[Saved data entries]
►

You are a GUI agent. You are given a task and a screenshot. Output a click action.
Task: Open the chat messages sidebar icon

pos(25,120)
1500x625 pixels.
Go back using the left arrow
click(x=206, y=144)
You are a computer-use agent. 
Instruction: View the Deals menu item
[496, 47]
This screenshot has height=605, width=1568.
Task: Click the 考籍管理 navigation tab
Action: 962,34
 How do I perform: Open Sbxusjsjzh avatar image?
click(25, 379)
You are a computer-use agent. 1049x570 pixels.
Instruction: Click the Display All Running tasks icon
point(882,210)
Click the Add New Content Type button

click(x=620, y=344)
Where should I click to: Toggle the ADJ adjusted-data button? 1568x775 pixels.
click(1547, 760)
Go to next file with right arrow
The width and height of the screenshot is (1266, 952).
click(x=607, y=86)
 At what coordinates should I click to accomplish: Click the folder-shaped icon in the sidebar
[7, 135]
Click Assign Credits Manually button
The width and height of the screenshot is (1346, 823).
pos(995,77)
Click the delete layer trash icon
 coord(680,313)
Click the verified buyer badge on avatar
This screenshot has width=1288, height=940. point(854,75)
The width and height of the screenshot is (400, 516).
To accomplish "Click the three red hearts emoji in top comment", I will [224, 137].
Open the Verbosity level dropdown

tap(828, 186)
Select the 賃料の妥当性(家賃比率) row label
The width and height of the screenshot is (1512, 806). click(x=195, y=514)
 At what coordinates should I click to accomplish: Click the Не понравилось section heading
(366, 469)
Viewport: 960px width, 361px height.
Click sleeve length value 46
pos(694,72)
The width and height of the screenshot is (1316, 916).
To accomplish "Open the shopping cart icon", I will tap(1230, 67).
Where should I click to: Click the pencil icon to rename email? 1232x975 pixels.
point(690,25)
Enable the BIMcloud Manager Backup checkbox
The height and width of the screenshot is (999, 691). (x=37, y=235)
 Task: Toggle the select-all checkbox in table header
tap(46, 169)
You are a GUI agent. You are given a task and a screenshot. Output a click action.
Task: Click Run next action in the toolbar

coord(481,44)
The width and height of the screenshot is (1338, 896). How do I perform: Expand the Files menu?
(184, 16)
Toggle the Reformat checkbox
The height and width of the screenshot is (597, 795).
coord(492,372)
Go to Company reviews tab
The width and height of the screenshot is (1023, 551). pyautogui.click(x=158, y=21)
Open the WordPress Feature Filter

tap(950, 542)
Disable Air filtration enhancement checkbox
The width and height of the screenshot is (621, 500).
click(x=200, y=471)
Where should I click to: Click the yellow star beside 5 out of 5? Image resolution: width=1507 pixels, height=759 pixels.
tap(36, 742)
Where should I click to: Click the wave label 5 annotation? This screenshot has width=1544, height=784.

◄

Copy out the line holding "Toggle the Reformat checkbox". Then copy every later line of the data, unchanged, through the last one.

Result of the task:
Toggle the Reformat checkbox
The height and width of the screenshot is (597, 795).
coord(492,372)
Go to Company reviews tab
The width and height of the screenshot is (1023, 551). pyautogui.click(x=158, y=21)
Open the WordPress Feature Filter

tap(950, 542)
Disable Air filtration enhancement checkbox
The width and height of the screenshot is (621, 500).
click(x=200, y=471)
Where should I click to: Click the yellow star beside 5 out of 5? Image resolution: width=1507 pixels, height=759 pixels.
tap(36, 742)
Where should I click to: Click the wave label 5 annotation? This screenshot has width=1544, height=784.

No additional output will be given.